[Data]

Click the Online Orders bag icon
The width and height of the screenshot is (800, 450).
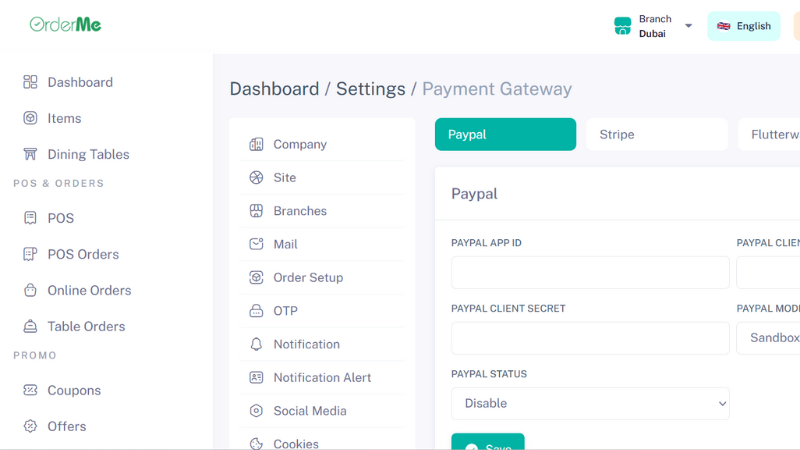click(x=30, y=290)
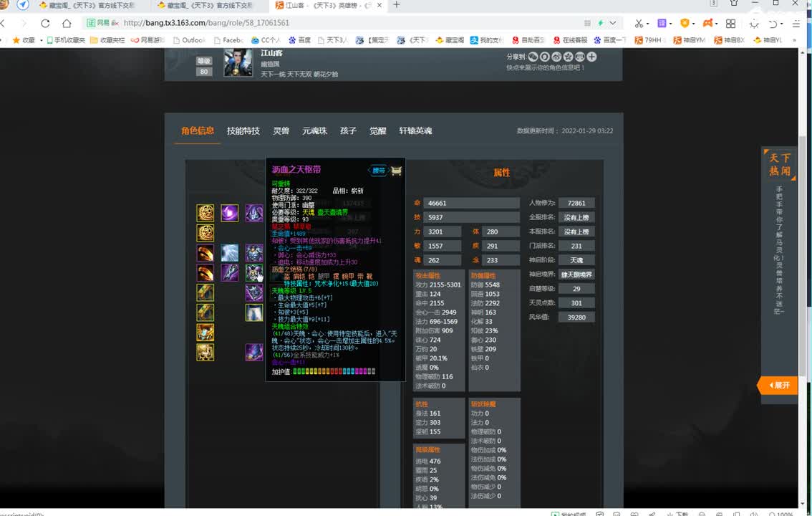Click the security shield toolbar icon
The width and height of the screenshot is (812, 516).
point(685,23)
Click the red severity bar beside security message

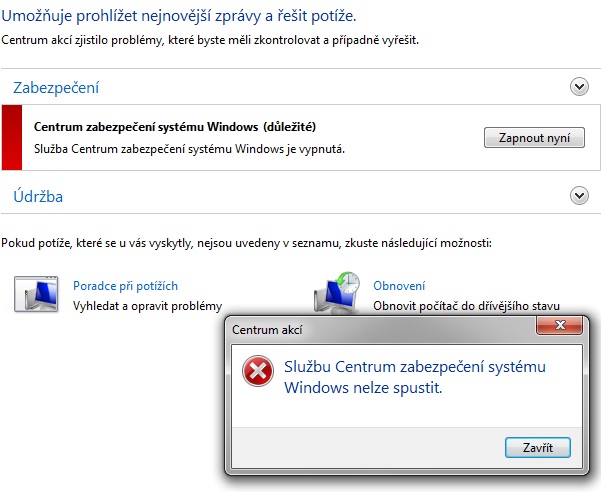click(11, 136)
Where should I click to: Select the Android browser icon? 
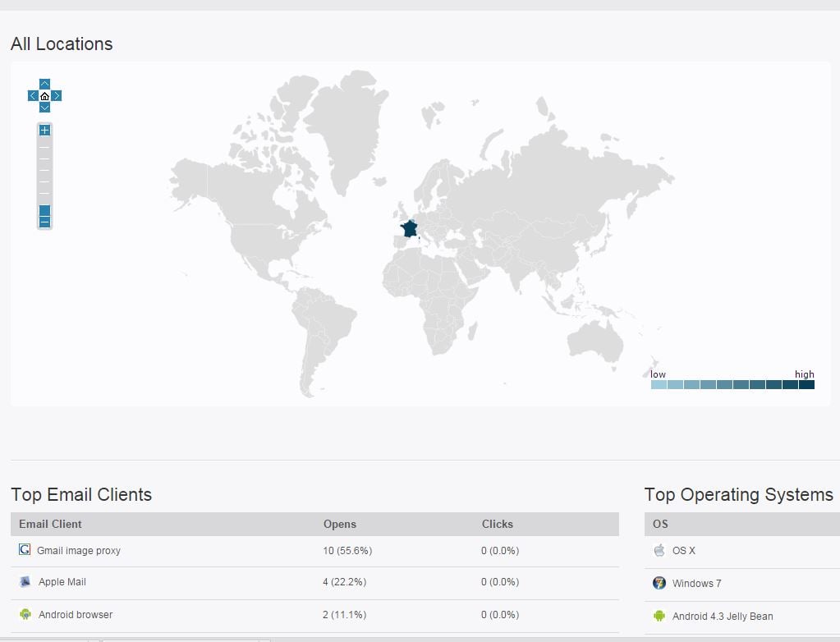25,614
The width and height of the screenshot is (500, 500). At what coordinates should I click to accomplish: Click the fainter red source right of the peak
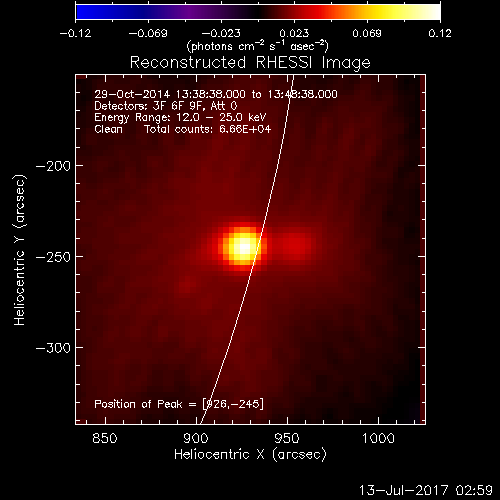pos(295,245)
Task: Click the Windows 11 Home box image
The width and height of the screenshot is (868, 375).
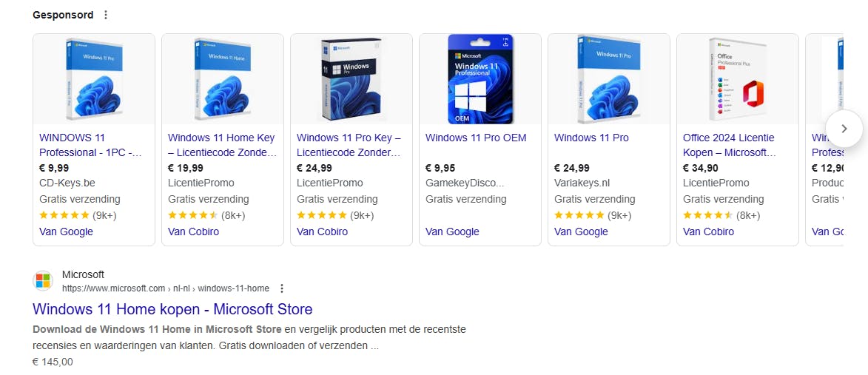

[/Data]

Activity =
Each record above should be restated word for word. The pictures should not appear.

Solution to this task =
Click the Online Orders bag icon
The width and height of the screenshot is (800, 450).
click(x=30, y=290)
Click the security shield toolbar icon
The width and height of the screenshot is (812, 516).
point(685,23)
Click the red severity bar beside security message

click(11, 136)
Where should I click to: Select the Android browser icon? 
25,614
The width and height of the screenshot is (500, 500). At what coordinates should I click to accomplish: Click the fainter red source right of the peak
pos(295,245)
Task: Click the Windows 11 Home box image
The width and height of the screenshot is (868, 375).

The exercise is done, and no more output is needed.